- Exercise goal: Please return only the lines from the one showing "This screenshot has height=896, width=944." to the end of the entries, keeping both ends and dropping every picture.
Start of Recorded information
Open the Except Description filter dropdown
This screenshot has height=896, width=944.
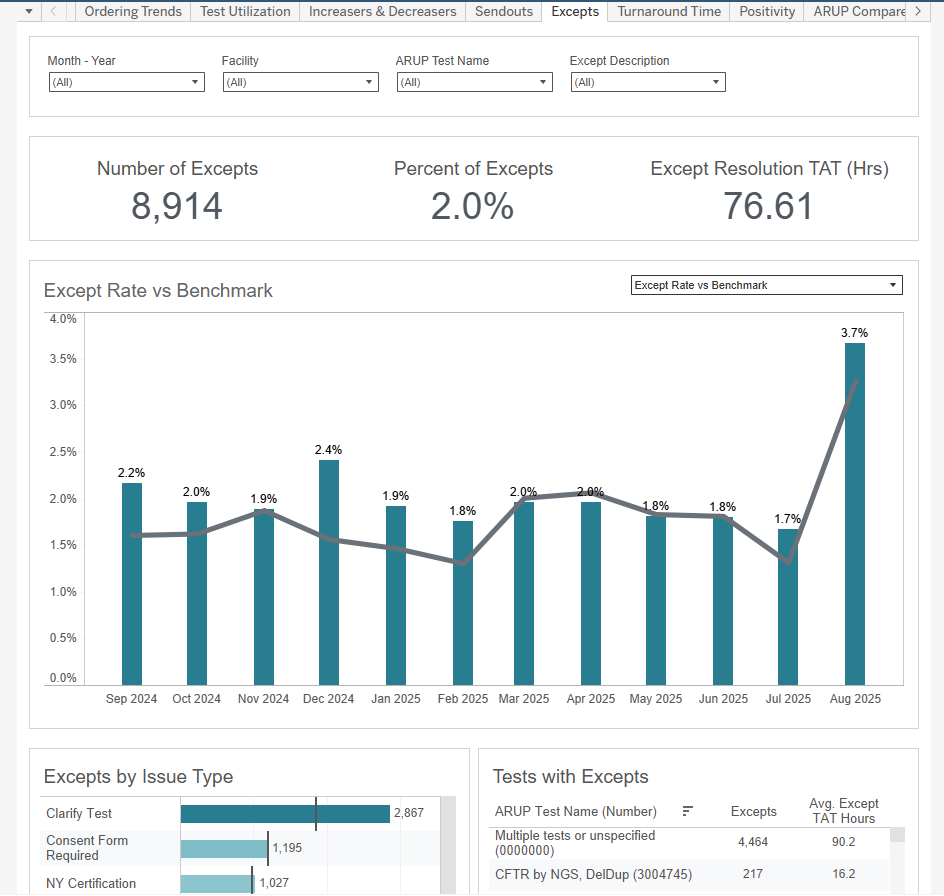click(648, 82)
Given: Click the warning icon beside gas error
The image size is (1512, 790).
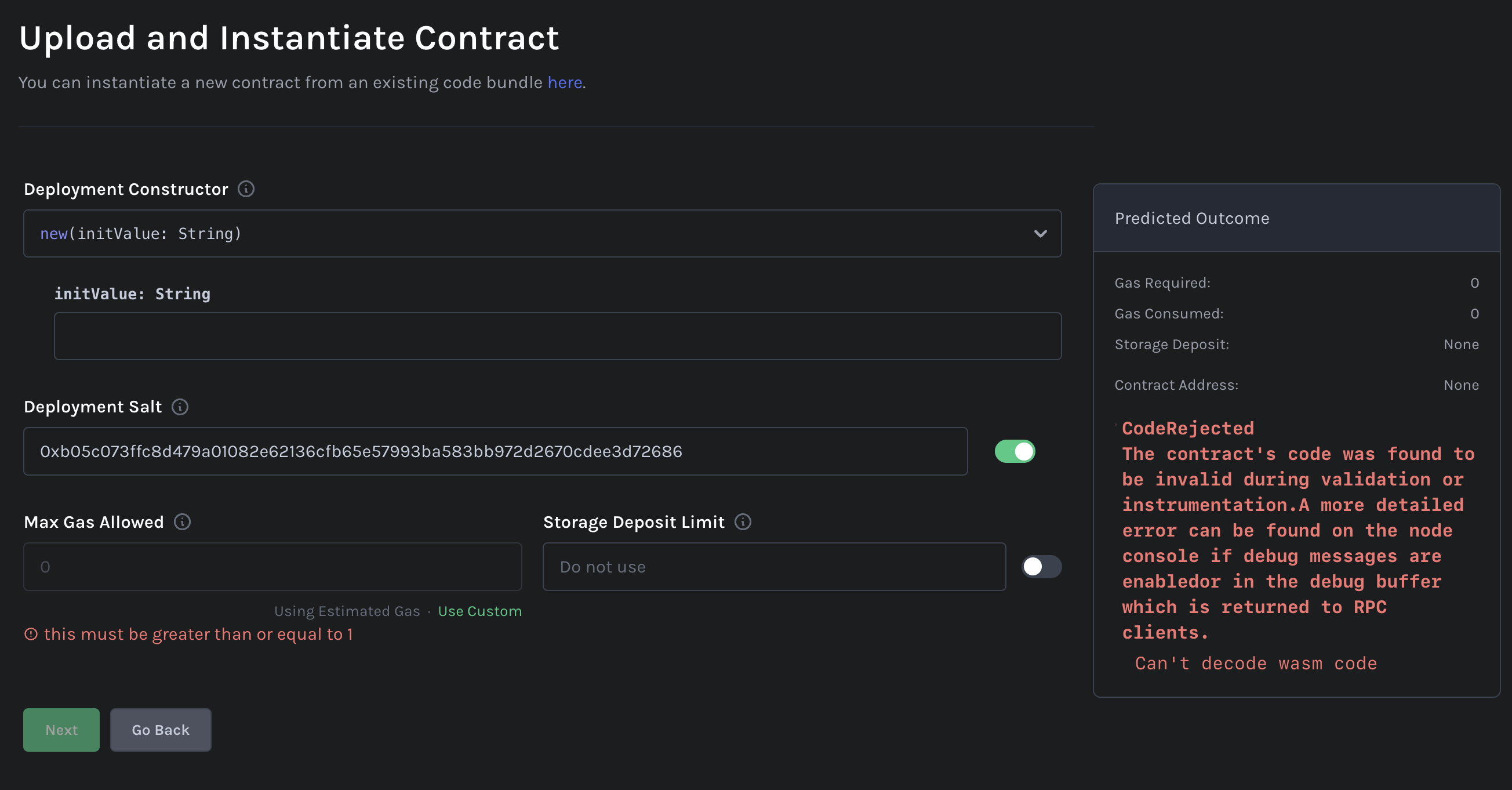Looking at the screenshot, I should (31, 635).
End of Recorded information
- Solution:
This screenshot has height=896, width=944.
click(648, 82)
Given: Click the warning icon beside gas error
The image size is (1512, 790).
Looking at the screenshot, I should (31, 635).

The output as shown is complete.